## start SELECTED PASSAGE

Urgency captures time sensitivity. Some items have external deadlines (regulatory compliance, contractual commitments, competitive threats). Others are important but not time-bound. Urgency is the easiest dimension to assess but also the most prone to inflation. Stakeholders routinely describe everything as urgent. Your job is to separate genuine time pressure from preference intensity. A helpful test: "What happens if we ship this three months from now instead of this month?" If the answer involves measurable damage (lost revenue, contractual penalties, customer churn), urgency is real. If the answer is "it would be annoying," urgency is low.
Strategic alignment measures how directly the initiative supports your current product strategy and business objectives. A feature might be certain and urgent but strategically misaligned, such as a one-off customization for a single enterprise client that pulls you away from your platform direction. High strategic alignment means the initiative moves the whole product forward. Low alignment means it serves a narrow need.
The three dimensions combine into horizon placement through a simple heuristic. Now items score high on all three: you know what to build, it needs to happen soon, and it directly serves your strategy. Next items typically have high strategic alignment and moderate-to-high certainty, but lower urgency, or high urgency and alignment but lower certainty that requires a discovery phase first. Later items have low certainty, low urgency, or unclear strategic alignment. They are not rejected. They are parked for future evaluation when new information arrives.

## end SELECTED PASSAGE

INSTRUCTIONS:
[1] Please say whether each statement agrees with the prioritization passage, answering yes or no and quoting the words from it that decide: (a) Later items are rejected. (b) Urgency is the easiest of the dimensions to assess. (c) Now items score high on only two of the three dimensions.
[2] Carry on the prioritization passage from its final sentence.

## start SUPPLIED DATA

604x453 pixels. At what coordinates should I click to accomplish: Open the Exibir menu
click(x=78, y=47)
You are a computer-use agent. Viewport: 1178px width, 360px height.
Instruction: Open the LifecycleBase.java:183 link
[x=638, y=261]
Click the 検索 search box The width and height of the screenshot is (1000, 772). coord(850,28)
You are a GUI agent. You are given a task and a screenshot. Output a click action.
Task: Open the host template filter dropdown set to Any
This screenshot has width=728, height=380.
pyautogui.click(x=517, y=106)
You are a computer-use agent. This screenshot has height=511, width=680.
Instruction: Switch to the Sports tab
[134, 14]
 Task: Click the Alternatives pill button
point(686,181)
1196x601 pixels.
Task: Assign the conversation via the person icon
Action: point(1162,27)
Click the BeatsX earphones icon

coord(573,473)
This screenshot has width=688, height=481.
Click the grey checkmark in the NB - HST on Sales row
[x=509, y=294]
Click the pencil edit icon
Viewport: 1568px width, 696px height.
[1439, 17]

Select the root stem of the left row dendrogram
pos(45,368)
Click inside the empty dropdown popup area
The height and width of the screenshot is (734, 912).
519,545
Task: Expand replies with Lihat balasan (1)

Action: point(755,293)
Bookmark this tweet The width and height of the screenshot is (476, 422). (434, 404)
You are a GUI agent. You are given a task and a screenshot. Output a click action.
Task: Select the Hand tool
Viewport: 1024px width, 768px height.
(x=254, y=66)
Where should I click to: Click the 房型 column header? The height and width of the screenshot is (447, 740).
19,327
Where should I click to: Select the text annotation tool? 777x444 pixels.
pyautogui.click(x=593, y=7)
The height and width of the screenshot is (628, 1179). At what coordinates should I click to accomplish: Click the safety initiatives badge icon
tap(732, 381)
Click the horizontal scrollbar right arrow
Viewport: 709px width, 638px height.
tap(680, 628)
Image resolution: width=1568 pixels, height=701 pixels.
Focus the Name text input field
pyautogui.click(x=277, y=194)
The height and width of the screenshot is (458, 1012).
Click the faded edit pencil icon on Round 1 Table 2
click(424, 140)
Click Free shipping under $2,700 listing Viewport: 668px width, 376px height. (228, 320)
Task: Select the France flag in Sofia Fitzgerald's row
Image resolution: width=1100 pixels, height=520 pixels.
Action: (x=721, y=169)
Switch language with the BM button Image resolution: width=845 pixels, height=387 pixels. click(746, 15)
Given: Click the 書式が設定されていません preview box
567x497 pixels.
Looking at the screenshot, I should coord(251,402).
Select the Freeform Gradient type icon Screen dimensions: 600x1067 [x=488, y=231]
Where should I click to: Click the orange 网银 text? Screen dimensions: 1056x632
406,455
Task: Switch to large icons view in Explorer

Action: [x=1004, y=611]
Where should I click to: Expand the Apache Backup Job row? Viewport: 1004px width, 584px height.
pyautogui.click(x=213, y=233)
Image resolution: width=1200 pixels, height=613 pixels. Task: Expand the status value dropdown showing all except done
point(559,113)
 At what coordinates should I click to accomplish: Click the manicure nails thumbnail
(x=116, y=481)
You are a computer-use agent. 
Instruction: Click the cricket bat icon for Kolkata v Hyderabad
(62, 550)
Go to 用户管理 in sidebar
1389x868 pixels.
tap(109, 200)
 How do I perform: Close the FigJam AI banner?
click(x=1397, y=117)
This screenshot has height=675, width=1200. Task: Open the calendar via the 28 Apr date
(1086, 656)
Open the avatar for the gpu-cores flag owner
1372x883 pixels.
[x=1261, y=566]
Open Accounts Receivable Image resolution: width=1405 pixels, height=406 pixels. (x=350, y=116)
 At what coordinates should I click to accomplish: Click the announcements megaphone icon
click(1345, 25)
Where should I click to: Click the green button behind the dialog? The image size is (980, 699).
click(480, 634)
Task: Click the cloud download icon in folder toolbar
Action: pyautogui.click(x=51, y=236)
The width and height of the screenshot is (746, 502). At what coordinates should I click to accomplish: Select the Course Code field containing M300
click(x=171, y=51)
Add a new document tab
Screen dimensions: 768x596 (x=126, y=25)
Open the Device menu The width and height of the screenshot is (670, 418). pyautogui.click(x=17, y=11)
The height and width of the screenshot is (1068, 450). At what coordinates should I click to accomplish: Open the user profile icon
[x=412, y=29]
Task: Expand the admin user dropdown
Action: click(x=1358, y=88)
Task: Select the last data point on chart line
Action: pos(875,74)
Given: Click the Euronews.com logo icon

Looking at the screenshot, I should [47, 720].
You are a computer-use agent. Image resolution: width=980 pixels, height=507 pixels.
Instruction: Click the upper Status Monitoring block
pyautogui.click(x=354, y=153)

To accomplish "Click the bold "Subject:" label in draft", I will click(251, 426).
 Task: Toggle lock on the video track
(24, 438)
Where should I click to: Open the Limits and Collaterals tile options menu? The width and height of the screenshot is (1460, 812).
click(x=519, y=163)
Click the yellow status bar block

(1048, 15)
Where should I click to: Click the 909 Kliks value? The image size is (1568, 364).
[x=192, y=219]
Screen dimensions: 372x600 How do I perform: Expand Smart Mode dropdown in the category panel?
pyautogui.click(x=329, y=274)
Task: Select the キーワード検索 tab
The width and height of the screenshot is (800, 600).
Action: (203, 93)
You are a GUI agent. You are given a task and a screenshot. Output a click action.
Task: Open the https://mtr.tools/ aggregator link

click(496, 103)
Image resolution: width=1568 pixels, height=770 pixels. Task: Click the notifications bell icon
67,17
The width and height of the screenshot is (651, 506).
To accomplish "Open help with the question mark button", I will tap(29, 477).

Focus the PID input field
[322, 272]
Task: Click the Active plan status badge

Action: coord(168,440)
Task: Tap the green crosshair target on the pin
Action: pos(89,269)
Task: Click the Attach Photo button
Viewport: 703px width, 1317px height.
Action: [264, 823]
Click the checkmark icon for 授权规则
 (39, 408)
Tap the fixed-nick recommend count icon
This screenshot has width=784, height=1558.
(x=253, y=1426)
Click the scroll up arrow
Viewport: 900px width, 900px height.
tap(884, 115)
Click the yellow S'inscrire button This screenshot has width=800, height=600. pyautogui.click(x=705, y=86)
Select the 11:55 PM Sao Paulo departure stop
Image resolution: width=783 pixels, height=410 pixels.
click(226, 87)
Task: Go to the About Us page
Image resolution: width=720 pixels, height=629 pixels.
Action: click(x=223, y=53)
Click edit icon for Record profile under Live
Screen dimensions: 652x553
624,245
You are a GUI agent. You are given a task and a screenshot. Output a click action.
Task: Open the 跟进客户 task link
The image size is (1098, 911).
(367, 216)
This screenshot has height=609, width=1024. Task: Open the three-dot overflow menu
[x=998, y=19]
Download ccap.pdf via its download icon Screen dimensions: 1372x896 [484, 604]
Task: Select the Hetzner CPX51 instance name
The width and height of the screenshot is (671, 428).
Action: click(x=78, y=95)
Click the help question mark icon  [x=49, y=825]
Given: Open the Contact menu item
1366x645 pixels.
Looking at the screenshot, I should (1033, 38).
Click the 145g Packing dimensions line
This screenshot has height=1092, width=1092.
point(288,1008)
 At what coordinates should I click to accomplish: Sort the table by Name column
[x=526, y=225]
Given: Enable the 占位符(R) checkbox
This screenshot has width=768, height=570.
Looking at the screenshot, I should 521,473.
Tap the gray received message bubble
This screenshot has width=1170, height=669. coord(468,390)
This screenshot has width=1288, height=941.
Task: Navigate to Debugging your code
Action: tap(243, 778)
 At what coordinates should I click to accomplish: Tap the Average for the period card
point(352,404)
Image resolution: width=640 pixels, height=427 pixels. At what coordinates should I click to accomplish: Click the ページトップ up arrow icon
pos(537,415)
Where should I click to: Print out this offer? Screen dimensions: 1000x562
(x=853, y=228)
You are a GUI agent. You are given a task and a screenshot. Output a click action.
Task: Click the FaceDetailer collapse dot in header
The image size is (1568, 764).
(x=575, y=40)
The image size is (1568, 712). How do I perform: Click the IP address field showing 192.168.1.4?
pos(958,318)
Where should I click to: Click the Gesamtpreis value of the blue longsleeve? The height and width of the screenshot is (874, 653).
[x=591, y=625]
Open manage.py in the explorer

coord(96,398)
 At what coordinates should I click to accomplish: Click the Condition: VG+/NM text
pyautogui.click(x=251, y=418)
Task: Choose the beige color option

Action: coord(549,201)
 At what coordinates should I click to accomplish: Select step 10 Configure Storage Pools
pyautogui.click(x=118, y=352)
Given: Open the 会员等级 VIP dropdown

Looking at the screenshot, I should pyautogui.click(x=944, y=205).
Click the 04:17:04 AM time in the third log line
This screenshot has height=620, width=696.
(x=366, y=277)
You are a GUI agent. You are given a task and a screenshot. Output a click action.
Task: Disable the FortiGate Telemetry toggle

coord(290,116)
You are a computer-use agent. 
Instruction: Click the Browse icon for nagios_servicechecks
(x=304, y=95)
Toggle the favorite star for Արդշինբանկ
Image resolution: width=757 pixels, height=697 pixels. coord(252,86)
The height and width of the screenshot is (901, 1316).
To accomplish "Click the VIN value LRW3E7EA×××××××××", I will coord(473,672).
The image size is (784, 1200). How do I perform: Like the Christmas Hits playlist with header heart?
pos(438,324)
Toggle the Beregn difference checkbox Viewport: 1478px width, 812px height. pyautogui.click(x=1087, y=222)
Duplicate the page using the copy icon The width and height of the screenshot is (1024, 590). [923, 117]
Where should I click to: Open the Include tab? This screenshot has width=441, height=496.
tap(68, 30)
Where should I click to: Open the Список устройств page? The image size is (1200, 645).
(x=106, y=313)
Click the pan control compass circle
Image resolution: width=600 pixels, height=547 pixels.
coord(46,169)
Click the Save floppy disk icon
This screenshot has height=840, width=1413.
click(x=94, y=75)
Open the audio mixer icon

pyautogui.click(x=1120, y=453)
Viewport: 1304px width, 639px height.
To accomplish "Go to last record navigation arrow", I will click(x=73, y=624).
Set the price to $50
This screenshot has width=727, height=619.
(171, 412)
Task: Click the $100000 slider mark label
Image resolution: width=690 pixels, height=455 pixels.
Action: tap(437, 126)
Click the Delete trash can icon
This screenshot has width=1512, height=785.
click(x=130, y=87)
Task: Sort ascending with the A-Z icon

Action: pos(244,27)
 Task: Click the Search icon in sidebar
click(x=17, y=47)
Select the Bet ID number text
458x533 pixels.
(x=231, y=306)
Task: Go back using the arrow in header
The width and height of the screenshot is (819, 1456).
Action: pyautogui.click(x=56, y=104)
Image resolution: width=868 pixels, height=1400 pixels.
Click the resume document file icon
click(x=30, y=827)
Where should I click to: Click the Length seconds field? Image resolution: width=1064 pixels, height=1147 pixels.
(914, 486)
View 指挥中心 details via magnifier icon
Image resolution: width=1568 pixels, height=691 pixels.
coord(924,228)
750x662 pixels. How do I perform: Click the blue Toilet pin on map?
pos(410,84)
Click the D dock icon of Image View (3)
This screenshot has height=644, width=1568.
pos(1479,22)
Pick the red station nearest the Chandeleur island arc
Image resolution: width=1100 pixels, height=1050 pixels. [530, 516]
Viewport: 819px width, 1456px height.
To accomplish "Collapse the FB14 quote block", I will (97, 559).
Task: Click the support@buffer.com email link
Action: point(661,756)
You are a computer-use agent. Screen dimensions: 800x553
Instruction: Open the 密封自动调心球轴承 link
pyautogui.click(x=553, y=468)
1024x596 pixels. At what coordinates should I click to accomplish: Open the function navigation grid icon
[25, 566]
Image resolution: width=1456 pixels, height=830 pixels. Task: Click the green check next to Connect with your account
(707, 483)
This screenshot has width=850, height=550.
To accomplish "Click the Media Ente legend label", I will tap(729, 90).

## end SUPPLIED DATA

RESPONSES TO THE TASKS:
[1]
(a) No: "They are not rejected."
(b) Yes: "Urgency is the easiest dimension to assess"
(c) No: "Now items score high on all three"

[2]
This model works because it matches how real product work flows. High-certainty, high-urgency, strategically aligned work is what your team can actually execute on right now. Everything else needs either more time, more research, or a strategic shift before it becomes actionable. The Now-Next-Later Framework simply makes this natural flow visible and explicit.
One important nuance: the three dimensions are not equally weighted, and the right weighting depends on your context. Early-stage startups should weight strategic alignment heavily because every initiative needs to advance the core value proposition. Mature products in competitive markets might weight urgency more heavily because competitive response matters. There is no universal formula, and that is by design. The framework gives you the structure. You supply the judgment.
Step-by-Step
Step 1: Gather and Clean Your Backlog
Start by assembling every initiative, feature, project, and request that could appear on your roadmap into a single list. Pull from your issue tracker, feature request logs, stakeholder wish lists, customer feedback databases, and your own strategic plans. Do not filter at this stage. Include everything, even items you suspect are low priority or poorly defined.
Each item needs a short description (1-2 sentences) that someone outside your team could understand. Remove exact duplicates but keep near-duplicates for now, because they often represent different angles on the same problem and collapsing them too early hides important nuance. The output of this step is a flat list of 20-100 items, each with a clear, jargon-free description.
Tip: If your backlog has more than 60 items, group them into rough themes first (e.g., onboarding, performance, billing, integrations). Categorizing theme by theme prevents decision fatigue and produces more consistent judgments than working through a random sequence.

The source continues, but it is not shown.